Entries shown -
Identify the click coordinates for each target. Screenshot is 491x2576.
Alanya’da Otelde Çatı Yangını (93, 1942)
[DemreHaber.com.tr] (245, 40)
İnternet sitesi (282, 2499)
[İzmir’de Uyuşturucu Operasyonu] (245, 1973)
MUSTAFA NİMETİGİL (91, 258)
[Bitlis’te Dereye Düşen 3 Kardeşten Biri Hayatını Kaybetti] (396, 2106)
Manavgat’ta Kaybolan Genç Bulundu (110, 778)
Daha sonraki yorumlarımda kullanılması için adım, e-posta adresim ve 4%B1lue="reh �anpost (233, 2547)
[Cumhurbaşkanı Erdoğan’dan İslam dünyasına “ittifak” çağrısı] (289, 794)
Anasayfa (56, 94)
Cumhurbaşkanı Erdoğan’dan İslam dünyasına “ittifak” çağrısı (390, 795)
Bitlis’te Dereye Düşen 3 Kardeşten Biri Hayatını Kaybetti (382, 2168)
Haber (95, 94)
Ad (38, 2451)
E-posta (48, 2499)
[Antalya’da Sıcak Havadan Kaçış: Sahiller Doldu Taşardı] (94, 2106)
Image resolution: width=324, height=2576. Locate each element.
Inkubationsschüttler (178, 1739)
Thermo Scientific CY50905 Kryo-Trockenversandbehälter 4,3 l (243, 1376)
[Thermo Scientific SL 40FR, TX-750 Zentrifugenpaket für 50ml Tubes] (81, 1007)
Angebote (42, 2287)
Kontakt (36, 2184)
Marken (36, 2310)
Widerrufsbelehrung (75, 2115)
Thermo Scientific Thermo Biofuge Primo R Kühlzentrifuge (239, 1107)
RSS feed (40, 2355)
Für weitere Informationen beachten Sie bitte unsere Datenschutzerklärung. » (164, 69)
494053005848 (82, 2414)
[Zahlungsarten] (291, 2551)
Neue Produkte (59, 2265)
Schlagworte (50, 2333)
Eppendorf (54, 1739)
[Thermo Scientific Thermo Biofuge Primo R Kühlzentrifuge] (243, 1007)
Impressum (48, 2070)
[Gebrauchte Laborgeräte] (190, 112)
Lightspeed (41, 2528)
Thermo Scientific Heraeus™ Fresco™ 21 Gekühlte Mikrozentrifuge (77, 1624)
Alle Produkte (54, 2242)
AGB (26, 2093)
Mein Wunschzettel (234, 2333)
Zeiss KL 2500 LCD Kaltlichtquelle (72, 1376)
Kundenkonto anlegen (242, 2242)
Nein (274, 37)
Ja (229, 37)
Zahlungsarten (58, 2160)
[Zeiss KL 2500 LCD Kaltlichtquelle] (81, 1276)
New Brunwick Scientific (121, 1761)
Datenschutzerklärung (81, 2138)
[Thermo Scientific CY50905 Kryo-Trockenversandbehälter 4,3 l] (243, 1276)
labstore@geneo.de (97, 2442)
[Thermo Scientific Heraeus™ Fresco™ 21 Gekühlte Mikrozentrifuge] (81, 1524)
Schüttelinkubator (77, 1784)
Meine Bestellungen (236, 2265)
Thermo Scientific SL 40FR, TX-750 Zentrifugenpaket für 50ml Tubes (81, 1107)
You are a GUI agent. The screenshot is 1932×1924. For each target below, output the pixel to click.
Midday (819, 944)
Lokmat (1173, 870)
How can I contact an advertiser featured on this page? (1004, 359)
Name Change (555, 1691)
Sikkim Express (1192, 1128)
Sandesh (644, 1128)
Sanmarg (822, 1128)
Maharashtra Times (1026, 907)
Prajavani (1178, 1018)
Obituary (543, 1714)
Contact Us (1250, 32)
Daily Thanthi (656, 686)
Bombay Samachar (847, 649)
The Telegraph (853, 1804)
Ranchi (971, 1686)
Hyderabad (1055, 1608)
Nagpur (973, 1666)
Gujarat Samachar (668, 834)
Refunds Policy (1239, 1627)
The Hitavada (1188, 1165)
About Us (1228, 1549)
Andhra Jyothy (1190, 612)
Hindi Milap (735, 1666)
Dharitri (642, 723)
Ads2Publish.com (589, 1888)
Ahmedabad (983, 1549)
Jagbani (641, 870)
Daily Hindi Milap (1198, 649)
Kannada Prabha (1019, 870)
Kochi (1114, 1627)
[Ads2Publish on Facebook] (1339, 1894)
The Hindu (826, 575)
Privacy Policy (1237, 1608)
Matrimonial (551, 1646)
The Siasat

What you have to do - Write out every entry exactly as given.

Solution to this task -
Identify the click coordinates for each target. Screenshot is 491x2576.
Alanya’da Otelde Çatı Yangını (93, 1942)
[DemreHaber.com.tr] (245, 40)
İnternet sitesi (282, 2499)
[İzmir’de Uyuşturucu Operasyonu] (245, 1973)
MUSTAFA NİMETİGİL (91, 258)
[Bitlis’te Dereye Düşen 3 Kardeşten Biri Hayatını Kaybetti] (396, 2106)
Manavgat’ta Kaybolan Genç Bulundu (110, 778)
Daha sonraki yorumlarımda kullanılması için adım, e-posta adresim ve 4%B1lue="reh �anpost (233, 2547)
[Cumhurbaşkanı Erdoğan’dan İslam dünyasına “ittifak” çağrısı] (289, 794)
Anasayfa (56, 94)
Cumhurbaşkanı Erdoğan’dan İslam dünyasına “ittifak” çağrısı (390, 795)
Bitlis’te Dereye Düşen 3 Kardeşten Biri Hayatını Kaybetti (382, 2168)
Haber (95, 94)
Ad (38, 2451)
E-posta (48, 2499)
[Antalya’da Sıcak Havadan Kaçış: Sahiller Doldu Taşardı] (94, 2106)
Image resolution: width=324, height=2576. Locate each element.
Inkubationsschüttler (178, 1739)
Thermo Scientific CY50905 Kryo-Trockenversandbehälter 4,3 l (243, 1376)
[Thermo Scientific SL 40FR, TX-750 Zentrifugenpaket für 50ml Tubes] (81, 1007)
Angebote (42, 2287)
Kontakt (36, 2184)
Marken (36, 2310)
Widerrufsbelehrung (75, 2115)
Thermo Scientific Thermo Biofuge Primo R Kühlzentrifuge (239, 1107)
RSS feed (40, 2355)
Für weitere Informationen beachten Sie bitte unsere Datenschutzerklärung. » (164, 69)
494053005848 (82, 2414)
[Zahlungsarten] (291, 2551)
Neue Produkte (59, 2265)
Schlagworte (50, 2333)
Eppendorf (54, 1739)
[Thermo Scientific Thermo Biofuge Primo R Kühlzentrifuge] (243, 1007)
Impressum (48, 2070)
[Gebrauchte Laborgeräte] (190, 112)
Lightspeed (41, 2528)
Thermo Scientific Heraeus™ Fresco™ 21 Gekühlte Mikrozentrifuge (77, 1624)
Alle Produkte (54, 2242)
AGB (26, 2093)
Mein Wunschzettel (234, 2333)
Zeiss KL 2500 LCD Kaltlichtquelle (72, 1376)
Kundenkonto anlegen (242, 2242)
Nein (274, 37)
Ja (229, 37)
Zahlungsarten (58, 2160)
[Zeiss KL 2500 LCD Kaltlichtquelle] (81, 1276)
New Brunwick Scientific (121, 1761)
Datenschutzerklärung (81, 2138)
[Thermo Scientific CY50905 Kryo-Trockenversandbehälter 4,3 l] (243, 1276)
labstore@geneo.de (97, 2442)
[Thermo Scientific Heraeus™ Fresco™ 21 Gekühlte Mikrozentrifuge] (81, 1524)
Schüttelinkubator (77, 1784)
Meine Bestellungen (236, 2265)
Thermo Scientific SL 40FR, TX-750 Zentrifugenpaket für 50ml Tubes (81, 1107)
You are a GUI agent. The screenshot is 1932×1924. For each target below, output the pixel to click.
Midday (819, 944)
Lokmat (1173, 870)
How can I contact an advertiser featured on this page? (1004, 359)
Name Change (555, 1691)
Sikkim Express (1192, 1128)
Sandesh (644, 1128)
Sanmarg (822, 1128)
Maharashtra Times (1026, 907)
Prajavani (1178, 1018)
Obituary (543, 1714)
Contact Us (1250, 32)
Daily Thanthi (656, 686)
Bombay Samachar (847, 649)
The Telegraph (853, 1804)
Ranchi (971, 1686)
Hyderabad (1055, 1608)
Nagpur (973, 1666)
Gujarat Samachar (668, 834)
Refunds Policy (1239, 1627)
The Hitavada (1188, 1165)
About Us (1228, 1549)
Andhra Jyothy (1190, 612)
Hindi Milap (735, 1666)
Dharitri (642, 723)
Ads2Publish.com (589, 1888)
Ahmedabad (983, 1549)
Jagbani (641, 870)
Daily Hindi Milap (1198, 649)
Kannada Prabha (1019, 870)
Kochi (1114, 1627)
[Ads2Publish on Facebook] (1339, 1894)
The Hindu (826, 575)
Privacy Policy (1237, 1608)
Matrimonial (551, 1646)
The Siasat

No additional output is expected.